Years ago, law enforcement agencies, including those in Island County, routinely released mugshots of suspects accused of serious crimes.

Years ago, law enforcement agencies, including those in Island County, routinely released mugshots of suspects accused of serious crimes.

Newspapers published those mugshots with articles to keep the public informed.

It was a system that wasn’t broken.

Somewhere along the line, lawmakers decided that it was OK to report that a crime was committed but not  release suspect photos.

They broke the system.

Now we’ve come full circle, and state Rep.
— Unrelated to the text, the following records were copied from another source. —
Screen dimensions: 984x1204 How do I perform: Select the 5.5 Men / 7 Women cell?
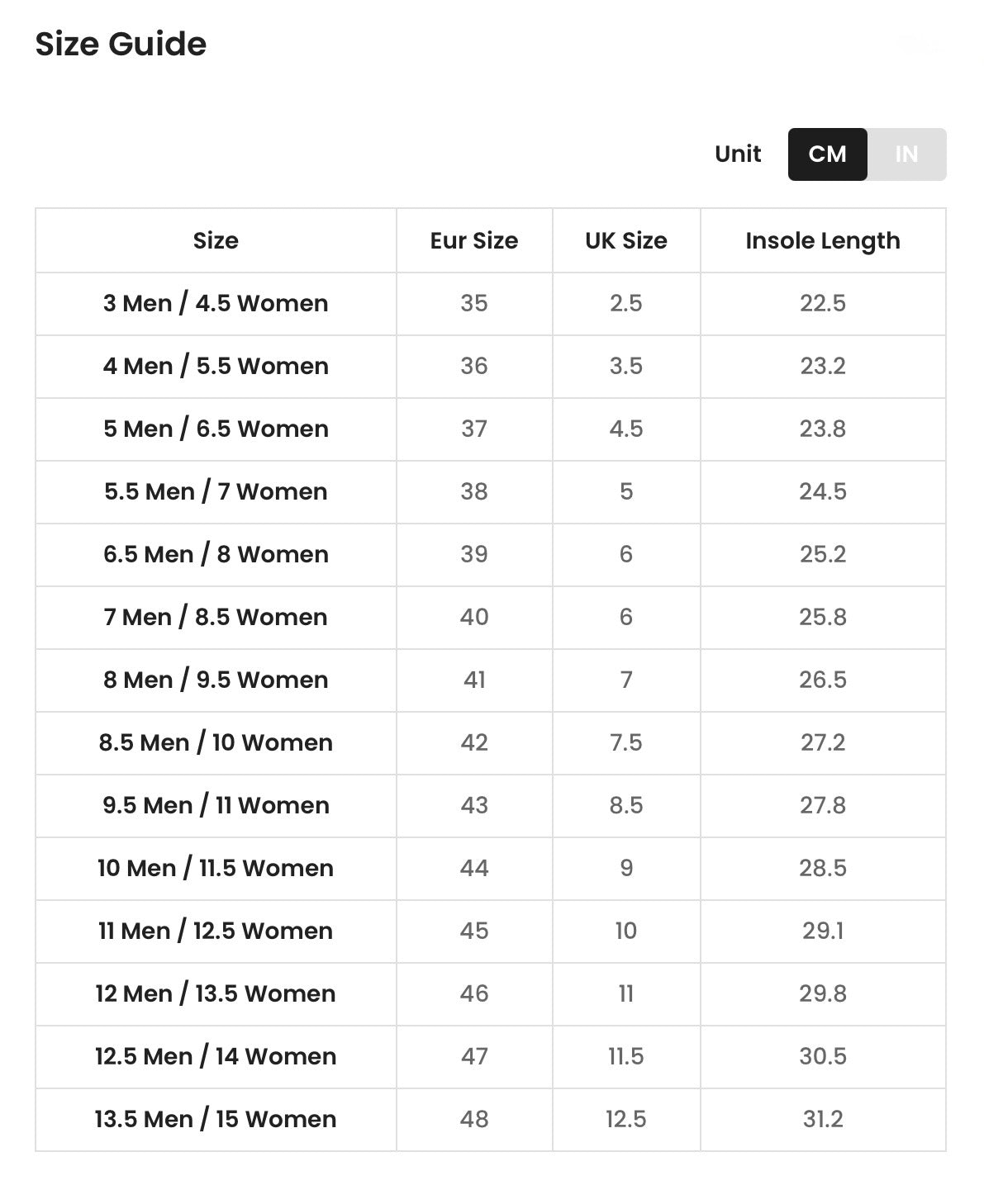216,491
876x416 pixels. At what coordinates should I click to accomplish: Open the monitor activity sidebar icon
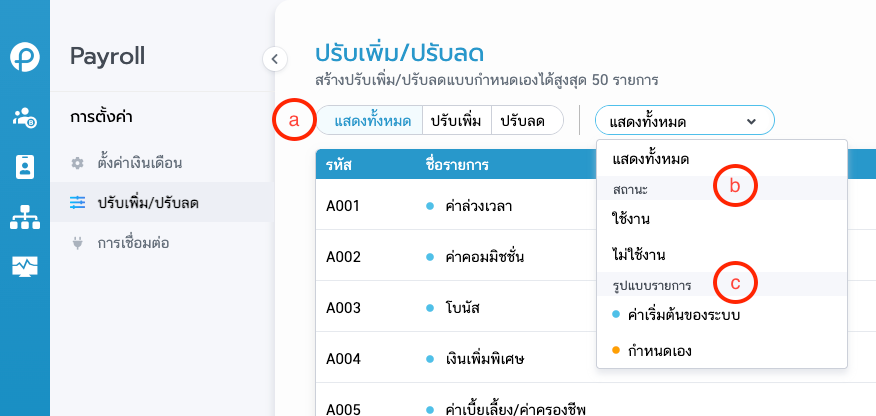pos(25,266)
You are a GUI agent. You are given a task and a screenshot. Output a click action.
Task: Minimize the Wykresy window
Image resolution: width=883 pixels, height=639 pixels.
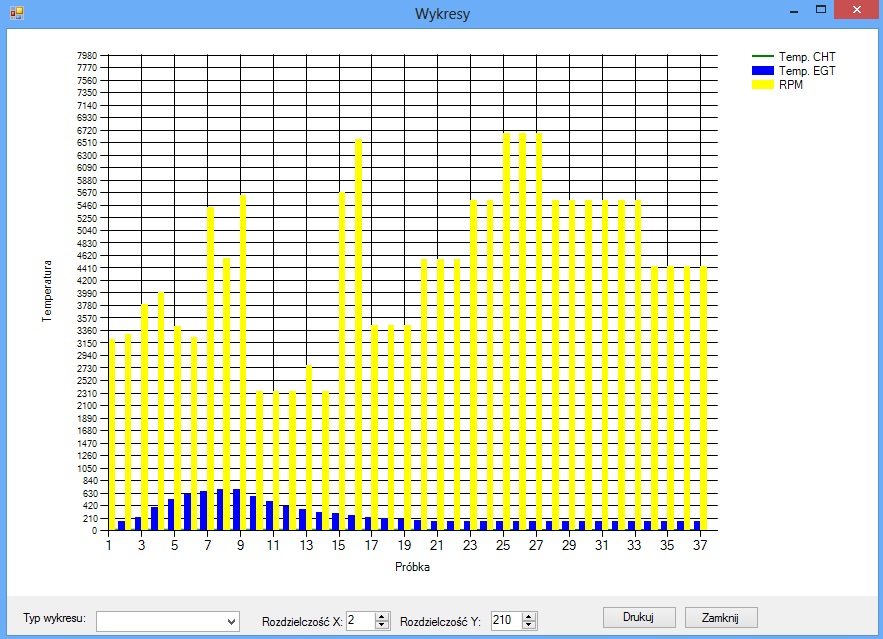point(793,11)
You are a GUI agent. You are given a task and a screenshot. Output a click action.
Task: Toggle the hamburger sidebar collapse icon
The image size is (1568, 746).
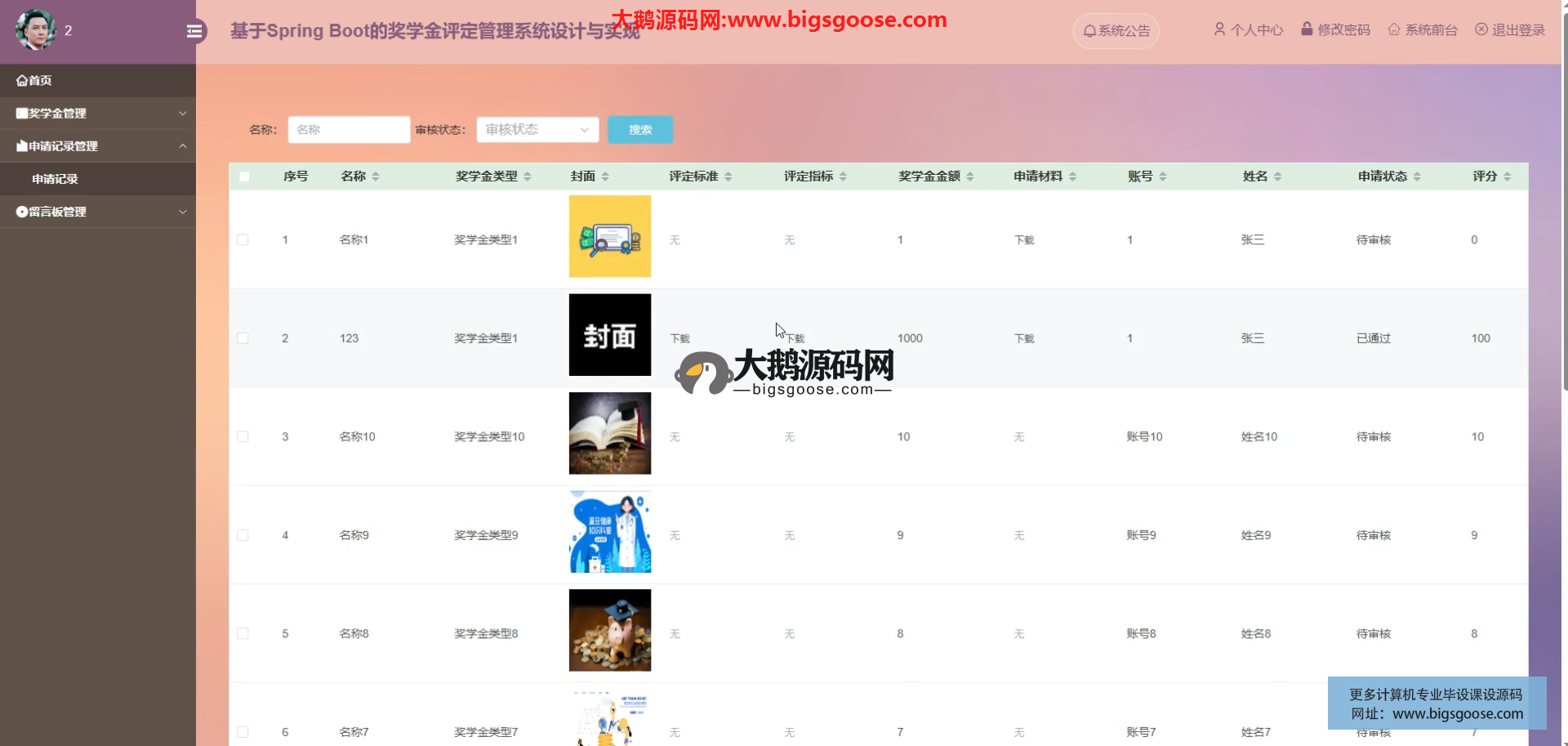(194, 31)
David Hayes is proposing a bill in Olympia that would make jail mugshots available to the public once again.

The bill is spawned from an Island County case in which a suspect, Garrett J. Edwards, was accused of breaking into a Freeland home and stealing guns, jewelry and electronics.

The victims of the alleged burglary knew a suspect was arrested, but that was it. They were denied access to Edward’s mugshot.

“We investigated every noise within our house and outside. We watched every vehicle that drove past. We watched every individual who walked down our private road. We were living in fear,” Rod Mourant said during testimony in favor of the bill earlier this month.

“So we continued living at home, hearing noises and watching people, and we don’t even know what this person looks like, even if he walked to our front door.”

Rowland Thompson of Allied Daily Newspapers testified in support of the bill. He said Washington is one of only two states west of the Mississippi River that deny full access to booking photos.

If passed, Hayes’ measure, House Bill 1723 will make available to the public the booking photos and electronic images of criminal suspects.

This boils down to a simple case of the public’s right to know — a right that eroded over the years as public-records laws were steadily tightened without real public concern or outcry.

Now the public is waking up and figuring out that withholding public records — mugshots included —doesn’t serve the greater good.

Hayes said his main concern was for victims of crimes, like the Mourants.

“I don’t see this as a big, complicated issue,” he said. “I think it will offer piece of mind to the public.”

Hayes, a deputy sheriff for Snohomish County, said that, under current law, jail booking photos may only be released to the public for “investigative purposes.”

The Island County Sheriff’s Office and Oak Harbor police don’t release booking photos unless the suspects are sought on warrants.

It’s time to reverse this ill-conceived law on the release of mugshots.

HB 1723 is a bill that the Legislature should approve without any hesitation whatsoever.